Problem details | The lines to be extracted begin at the line containing "You are a computer-use" and end at the last line of the data below; copy them exactly and leave out the pictures.

**** Data for analysis

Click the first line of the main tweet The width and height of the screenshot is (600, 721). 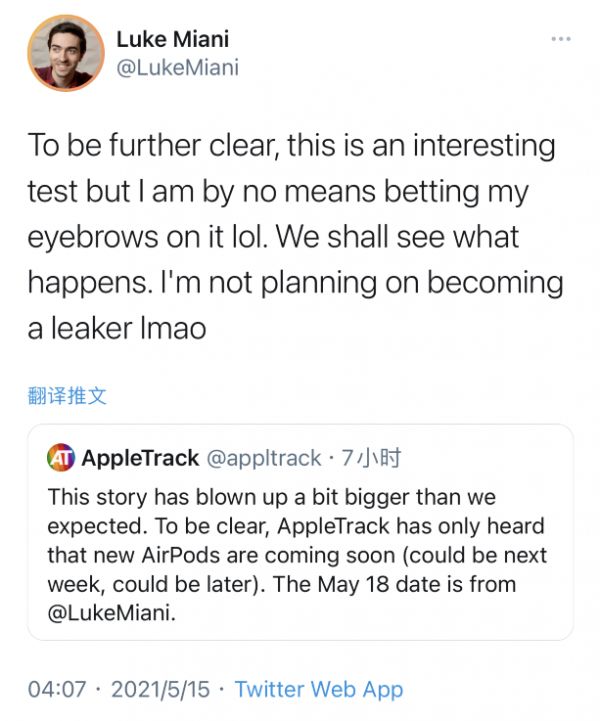(x=291, y=145)
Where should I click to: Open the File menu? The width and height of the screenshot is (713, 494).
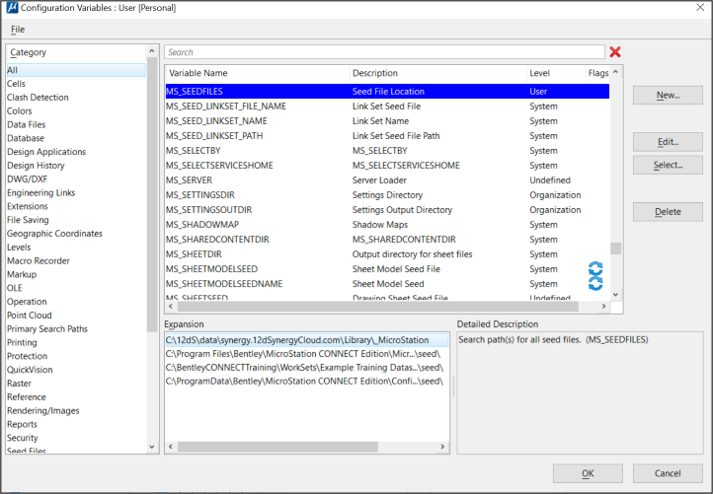[x=18, y=29]
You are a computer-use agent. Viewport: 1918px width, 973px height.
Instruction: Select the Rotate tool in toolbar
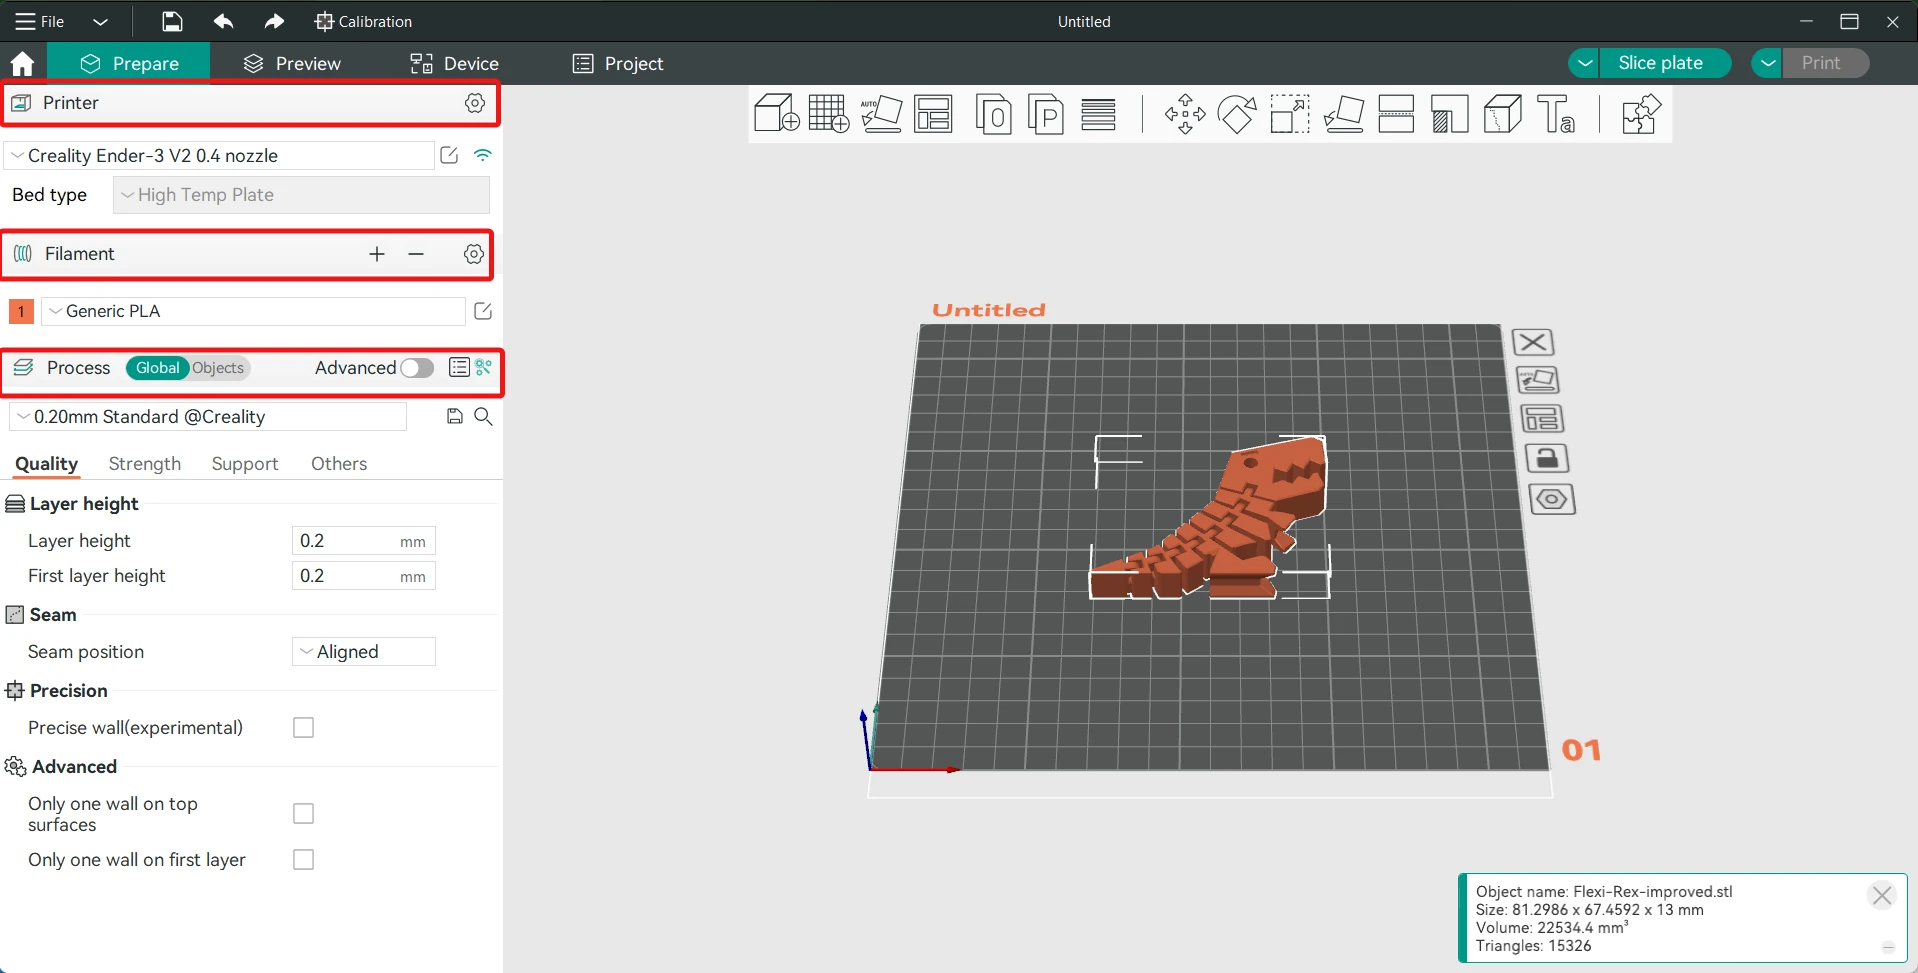point(1237,114)
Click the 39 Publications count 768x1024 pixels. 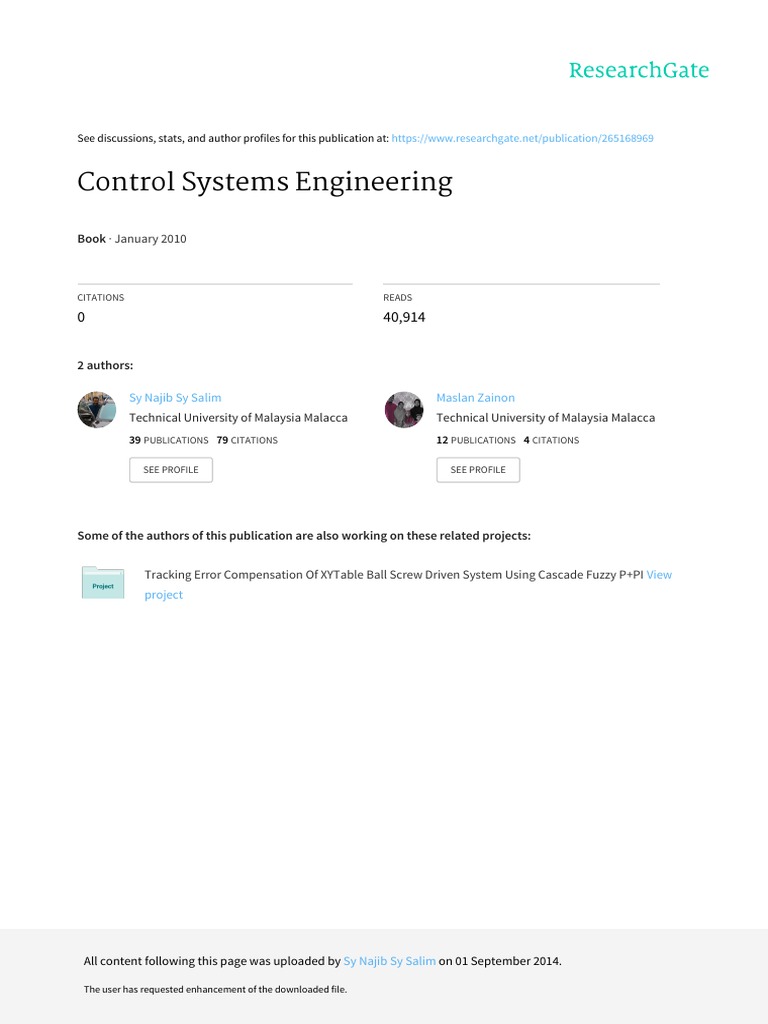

********

The completed task |
You are a computer-use agent. Viewport: 1918px width, 973px height.
Instruction: Select the Rotate tool in toolbar
point(1237,114)
Click the 39 Publications count 768x1024 pixels. 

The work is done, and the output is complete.